Aim of the exercise – Of the entries below, restate word for word only the section that runs from the line with "Where should I click to: Click the Hello" to the line with "Remove the Loan Payable movement row", counting both ends.

+++++

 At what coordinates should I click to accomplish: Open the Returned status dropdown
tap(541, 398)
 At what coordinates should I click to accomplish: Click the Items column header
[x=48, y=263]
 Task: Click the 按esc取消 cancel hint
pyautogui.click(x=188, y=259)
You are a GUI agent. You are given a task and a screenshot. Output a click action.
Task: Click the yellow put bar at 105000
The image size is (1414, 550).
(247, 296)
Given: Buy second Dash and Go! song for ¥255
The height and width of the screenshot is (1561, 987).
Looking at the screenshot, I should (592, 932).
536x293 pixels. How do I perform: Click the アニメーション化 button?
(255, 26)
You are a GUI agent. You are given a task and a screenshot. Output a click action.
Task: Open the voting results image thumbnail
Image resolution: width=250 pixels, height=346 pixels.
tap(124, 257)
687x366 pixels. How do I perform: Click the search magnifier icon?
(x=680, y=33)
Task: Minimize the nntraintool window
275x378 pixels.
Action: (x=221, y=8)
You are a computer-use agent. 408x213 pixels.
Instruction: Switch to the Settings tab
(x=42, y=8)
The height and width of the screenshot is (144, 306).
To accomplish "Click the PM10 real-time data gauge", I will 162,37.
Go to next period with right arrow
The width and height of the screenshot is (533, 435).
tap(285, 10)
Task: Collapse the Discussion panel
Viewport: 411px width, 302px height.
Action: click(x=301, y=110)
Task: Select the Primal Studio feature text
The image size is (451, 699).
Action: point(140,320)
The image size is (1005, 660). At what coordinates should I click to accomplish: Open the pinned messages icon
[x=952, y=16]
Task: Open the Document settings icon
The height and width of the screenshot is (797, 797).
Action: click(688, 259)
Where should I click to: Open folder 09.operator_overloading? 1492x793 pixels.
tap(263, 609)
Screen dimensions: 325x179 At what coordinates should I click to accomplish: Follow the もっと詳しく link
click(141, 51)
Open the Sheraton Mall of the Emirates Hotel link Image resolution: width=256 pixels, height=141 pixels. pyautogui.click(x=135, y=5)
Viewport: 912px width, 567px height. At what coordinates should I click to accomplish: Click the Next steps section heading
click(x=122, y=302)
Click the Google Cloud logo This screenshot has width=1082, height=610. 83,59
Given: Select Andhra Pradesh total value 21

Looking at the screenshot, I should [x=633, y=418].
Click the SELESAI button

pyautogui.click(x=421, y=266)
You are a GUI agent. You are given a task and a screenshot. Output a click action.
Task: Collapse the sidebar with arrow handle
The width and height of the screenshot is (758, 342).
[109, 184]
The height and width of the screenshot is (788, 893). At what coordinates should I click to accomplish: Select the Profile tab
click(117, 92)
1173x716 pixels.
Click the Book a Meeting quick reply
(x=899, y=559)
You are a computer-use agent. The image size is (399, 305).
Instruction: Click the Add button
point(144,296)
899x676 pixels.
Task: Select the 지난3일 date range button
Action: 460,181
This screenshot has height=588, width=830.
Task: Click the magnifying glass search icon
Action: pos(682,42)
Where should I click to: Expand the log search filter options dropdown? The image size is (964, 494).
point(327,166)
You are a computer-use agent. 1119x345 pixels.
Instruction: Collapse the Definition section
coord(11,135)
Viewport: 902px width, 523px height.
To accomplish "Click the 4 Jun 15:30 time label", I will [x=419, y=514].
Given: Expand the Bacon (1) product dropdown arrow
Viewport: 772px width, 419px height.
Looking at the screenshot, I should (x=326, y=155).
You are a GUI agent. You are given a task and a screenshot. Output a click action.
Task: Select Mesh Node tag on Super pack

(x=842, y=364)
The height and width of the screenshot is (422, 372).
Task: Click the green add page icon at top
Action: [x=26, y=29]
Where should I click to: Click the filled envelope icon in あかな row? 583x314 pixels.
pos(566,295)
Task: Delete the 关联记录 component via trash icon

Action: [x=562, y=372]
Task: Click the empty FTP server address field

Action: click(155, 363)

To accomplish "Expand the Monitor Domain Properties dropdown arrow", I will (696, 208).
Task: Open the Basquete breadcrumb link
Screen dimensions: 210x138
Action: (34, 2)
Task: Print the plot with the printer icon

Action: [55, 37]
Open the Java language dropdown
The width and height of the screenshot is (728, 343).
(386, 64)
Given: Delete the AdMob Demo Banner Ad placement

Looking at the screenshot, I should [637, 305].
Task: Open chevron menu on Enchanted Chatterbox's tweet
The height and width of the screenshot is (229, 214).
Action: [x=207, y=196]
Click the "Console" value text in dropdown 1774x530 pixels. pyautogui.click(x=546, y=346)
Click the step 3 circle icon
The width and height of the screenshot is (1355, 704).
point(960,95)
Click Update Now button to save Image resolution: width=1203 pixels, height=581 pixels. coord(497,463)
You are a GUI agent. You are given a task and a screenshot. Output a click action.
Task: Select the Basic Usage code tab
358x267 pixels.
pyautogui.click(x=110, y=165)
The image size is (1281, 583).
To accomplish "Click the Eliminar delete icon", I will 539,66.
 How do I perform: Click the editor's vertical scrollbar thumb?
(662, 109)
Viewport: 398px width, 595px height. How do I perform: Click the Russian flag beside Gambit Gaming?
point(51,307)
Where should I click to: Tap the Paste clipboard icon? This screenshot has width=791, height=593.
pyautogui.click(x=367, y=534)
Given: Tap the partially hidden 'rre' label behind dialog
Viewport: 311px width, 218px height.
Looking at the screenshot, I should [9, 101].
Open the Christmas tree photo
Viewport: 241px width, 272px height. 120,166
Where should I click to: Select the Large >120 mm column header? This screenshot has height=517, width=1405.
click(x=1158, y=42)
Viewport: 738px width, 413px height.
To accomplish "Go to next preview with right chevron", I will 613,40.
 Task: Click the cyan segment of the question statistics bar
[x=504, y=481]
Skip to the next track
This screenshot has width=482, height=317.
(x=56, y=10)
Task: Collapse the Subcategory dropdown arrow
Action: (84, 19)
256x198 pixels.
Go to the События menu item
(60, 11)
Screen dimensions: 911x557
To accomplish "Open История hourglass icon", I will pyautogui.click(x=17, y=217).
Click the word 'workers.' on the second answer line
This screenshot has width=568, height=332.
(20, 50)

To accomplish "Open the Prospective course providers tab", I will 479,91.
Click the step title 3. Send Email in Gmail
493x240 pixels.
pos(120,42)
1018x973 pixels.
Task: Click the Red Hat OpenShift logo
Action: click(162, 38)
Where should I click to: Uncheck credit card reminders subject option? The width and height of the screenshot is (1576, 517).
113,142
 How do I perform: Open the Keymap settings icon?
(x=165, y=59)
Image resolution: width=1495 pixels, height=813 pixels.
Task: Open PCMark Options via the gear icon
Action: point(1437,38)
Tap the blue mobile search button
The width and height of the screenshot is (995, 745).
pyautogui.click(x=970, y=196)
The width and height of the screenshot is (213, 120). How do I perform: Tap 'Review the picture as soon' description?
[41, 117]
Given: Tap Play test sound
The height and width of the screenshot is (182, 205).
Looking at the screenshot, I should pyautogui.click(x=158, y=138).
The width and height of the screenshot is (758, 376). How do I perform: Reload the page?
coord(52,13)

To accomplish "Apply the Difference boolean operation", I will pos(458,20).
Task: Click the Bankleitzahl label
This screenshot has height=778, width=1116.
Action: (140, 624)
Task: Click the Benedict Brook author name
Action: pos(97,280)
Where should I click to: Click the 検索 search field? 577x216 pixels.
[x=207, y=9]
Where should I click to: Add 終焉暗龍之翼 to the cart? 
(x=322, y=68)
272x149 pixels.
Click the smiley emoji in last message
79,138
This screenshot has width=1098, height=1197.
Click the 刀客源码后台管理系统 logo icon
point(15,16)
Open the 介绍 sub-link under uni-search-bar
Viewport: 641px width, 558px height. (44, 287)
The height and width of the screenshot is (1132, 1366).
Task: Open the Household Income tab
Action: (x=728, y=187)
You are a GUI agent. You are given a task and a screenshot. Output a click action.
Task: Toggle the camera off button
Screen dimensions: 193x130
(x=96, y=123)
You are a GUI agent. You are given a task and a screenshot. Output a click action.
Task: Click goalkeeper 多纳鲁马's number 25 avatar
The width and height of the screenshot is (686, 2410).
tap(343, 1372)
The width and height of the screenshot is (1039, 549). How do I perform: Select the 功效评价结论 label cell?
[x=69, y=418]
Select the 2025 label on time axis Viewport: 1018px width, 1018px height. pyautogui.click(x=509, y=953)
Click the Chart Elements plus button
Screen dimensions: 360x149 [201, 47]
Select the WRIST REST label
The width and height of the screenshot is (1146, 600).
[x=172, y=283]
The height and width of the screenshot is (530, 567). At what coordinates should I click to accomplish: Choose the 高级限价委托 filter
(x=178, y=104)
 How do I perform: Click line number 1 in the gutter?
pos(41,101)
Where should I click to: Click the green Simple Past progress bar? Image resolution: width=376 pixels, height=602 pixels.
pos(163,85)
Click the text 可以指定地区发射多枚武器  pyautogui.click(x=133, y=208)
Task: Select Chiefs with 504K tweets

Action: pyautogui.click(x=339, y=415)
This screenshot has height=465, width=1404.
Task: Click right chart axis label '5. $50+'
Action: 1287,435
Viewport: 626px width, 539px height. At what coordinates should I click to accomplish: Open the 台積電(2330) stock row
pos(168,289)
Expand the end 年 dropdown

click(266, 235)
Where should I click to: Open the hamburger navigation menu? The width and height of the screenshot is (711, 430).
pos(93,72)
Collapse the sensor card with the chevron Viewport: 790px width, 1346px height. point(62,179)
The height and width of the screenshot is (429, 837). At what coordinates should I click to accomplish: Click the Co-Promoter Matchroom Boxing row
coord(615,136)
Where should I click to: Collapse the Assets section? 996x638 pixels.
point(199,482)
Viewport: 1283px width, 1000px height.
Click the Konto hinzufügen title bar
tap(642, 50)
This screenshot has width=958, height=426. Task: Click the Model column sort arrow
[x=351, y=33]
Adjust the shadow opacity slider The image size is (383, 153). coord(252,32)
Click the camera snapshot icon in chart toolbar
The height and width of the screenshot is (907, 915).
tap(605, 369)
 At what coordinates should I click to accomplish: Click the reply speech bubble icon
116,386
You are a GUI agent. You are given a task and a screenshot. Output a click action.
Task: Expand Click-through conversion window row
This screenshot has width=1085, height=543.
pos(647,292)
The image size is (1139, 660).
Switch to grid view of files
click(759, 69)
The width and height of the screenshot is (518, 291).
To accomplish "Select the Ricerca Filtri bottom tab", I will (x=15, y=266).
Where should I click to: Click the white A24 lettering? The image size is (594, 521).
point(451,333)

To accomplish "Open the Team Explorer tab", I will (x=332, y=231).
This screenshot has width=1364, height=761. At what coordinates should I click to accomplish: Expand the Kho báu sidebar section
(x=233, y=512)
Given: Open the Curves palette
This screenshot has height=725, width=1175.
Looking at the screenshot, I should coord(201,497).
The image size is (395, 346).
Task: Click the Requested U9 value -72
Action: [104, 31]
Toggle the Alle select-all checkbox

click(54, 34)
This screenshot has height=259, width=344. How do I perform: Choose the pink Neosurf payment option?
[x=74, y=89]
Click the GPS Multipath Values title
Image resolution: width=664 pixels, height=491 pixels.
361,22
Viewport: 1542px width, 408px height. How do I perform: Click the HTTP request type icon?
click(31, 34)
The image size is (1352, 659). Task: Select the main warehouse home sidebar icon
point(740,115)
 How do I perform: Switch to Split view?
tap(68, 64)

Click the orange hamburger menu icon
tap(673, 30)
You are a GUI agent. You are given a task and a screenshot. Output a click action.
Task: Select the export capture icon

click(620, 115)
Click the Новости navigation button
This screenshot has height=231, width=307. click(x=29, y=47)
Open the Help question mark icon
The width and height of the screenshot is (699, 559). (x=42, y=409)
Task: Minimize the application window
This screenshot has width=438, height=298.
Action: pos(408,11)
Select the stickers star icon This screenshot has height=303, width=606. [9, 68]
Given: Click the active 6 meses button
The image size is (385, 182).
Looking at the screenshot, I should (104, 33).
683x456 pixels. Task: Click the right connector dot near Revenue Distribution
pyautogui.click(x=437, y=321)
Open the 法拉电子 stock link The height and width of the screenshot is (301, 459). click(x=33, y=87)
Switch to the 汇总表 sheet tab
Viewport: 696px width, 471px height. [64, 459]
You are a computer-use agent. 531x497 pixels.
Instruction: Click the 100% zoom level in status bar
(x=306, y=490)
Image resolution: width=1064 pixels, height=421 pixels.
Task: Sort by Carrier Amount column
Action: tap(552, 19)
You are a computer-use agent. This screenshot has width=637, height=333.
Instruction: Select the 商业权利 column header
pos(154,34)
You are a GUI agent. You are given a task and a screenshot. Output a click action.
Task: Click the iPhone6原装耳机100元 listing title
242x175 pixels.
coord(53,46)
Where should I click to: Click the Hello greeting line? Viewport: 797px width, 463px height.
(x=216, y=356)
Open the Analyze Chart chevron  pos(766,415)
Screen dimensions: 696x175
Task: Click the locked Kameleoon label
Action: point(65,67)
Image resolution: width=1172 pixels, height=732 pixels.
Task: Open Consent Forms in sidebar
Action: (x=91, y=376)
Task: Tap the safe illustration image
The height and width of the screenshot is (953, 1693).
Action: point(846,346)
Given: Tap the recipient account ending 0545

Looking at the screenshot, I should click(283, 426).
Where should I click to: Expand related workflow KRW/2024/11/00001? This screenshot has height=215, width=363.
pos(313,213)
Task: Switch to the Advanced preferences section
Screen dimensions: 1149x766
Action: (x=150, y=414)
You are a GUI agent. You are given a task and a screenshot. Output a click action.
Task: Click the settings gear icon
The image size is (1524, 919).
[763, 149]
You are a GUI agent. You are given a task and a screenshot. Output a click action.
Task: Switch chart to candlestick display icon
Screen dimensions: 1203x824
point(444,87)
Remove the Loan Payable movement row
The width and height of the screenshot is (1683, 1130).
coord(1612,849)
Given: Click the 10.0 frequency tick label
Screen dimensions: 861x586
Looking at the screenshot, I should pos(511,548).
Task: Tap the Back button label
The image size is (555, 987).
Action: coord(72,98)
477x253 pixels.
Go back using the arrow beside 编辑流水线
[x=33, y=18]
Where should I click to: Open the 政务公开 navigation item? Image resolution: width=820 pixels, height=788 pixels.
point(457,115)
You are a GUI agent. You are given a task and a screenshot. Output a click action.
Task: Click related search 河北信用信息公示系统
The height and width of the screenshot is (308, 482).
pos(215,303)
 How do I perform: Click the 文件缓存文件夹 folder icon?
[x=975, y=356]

+++++

Written reply –
Where should I click to: Click the Hello greeting line? Viewport: 797px width, 463px height.
(x=216, y=356)
Open the Analyze Chart chevron  pos(766,415)
Screen dimensions: 696x175
Task: Click the locked Kameleoon label
Action: point(65,67)
Image resolution: width=1172 pixels, height=732 pixels.
Task: Open Consent Forms in sidebar
Action: (x=91, y=376)
Task: Tap the safe illustration image
The height and width of the screenshot is (953, 1693).
Action: point(846,346)
Given: Tap the recipient account ending 0545

Looking at the screenshot, I should click(283, 426).
Where should I click to: Expand related workflow KRW/2024/11/00001? This screenshot has height=215, width=363.
pos(313,213)
Task: Switch to the Advanced preferences section
Screen dimensions: 1149x766
Action: (x=150, y=414)
You are a GUI agent. You are given a task and a screenshot. Output a click action.
Task: Click the settings gear icon
The image size is (1524, 919).
[763, 149]
You are a GUI agent. You are given a task and a screenshot. Output a click action.
Task: Switch chart to candlestick display icon
Screen dimensions: 1203x824
point(444,87)
Remove the Loan Payable movement row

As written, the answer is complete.